Problem to work on -> Reproduce verbatim the stretch of the data below from the line containing "Select the Product Depth label" through the line containing "click(601, 258)", including both of those lines.

>> Begin Material provided

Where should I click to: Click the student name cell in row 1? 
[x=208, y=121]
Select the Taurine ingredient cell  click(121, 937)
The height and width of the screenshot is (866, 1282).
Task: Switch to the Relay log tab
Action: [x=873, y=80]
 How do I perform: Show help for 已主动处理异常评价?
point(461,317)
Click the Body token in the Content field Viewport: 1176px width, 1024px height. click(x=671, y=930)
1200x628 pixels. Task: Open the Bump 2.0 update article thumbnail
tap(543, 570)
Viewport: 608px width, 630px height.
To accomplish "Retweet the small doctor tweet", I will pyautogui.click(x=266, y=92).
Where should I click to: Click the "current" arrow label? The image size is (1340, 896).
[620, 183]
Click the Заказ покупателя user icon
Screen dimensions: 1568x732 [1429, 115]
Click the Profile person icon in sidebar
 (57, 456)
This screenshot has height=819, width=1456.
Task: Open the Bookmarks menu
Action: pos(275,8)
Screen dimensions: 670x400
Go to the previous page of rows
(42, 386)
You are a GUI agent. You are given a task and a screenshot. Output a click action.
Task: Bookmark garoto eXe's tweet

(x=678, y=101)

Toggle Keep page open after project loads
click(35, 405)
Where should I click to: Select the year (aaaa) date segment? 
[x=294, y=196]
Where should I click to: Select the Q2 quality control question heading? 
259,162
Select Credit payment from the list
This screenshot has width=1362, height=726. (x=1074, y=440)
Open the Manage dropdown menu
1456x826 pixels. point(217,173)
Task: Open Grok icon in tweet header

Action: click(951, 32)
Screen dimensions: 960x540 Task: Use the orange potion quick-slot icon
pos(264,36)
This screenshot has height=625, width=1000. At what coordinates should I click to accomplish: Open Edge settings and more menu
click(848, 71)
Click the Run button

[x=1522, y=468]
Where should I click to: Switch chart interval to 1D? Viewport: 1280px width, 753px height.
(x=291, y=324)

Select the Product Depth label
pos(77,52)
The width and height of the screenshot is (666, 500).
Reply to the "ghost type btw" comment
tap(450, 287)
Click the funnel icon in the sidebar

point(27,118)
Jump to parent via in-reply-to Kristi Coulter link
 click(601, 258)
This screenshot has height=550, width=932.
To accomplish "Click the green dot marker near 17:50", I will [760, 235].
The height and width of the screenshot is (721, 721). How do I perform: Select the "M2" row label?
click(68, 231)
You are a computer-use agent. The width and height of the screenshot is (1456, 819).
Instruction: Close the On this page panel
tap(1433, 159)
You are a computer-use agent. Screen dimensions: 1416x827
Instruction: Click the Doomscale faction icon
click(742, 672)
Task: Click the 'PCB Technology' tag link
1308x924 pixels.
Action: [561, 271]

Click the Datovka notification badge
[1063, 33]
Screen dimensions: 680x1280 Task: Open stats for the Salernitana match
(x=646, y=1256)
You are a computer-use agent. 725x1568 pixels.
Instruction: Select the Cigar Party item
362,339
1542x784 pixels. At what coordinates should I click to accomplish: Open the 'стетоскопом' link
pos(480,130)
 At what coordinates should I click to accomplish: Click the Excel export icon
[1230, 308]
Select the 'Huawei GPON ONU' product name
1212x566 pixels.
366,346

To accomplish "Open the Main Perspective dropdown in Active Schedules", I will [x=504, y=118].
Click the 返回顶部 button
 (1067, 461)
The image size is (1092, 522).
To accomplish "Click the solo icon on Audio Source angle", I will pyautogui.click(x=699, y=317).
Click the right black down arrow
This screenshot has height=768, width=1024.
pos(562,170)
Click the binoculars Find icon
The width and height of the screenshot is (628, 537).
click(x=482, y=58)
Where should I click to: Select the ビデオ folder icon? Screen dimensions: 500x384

>> End Material provided

Written response ->
Select the Product Depth label
pos(77,52)
The width and height of the screenshot is (666, 500).
Reply to the "ghost type btw" comment
tap(450, 287)
Click the funnel icon in the sidebar

point(27,118)
Jump to parent via in-reply-to Kristi Coulter link
 click(601, 258)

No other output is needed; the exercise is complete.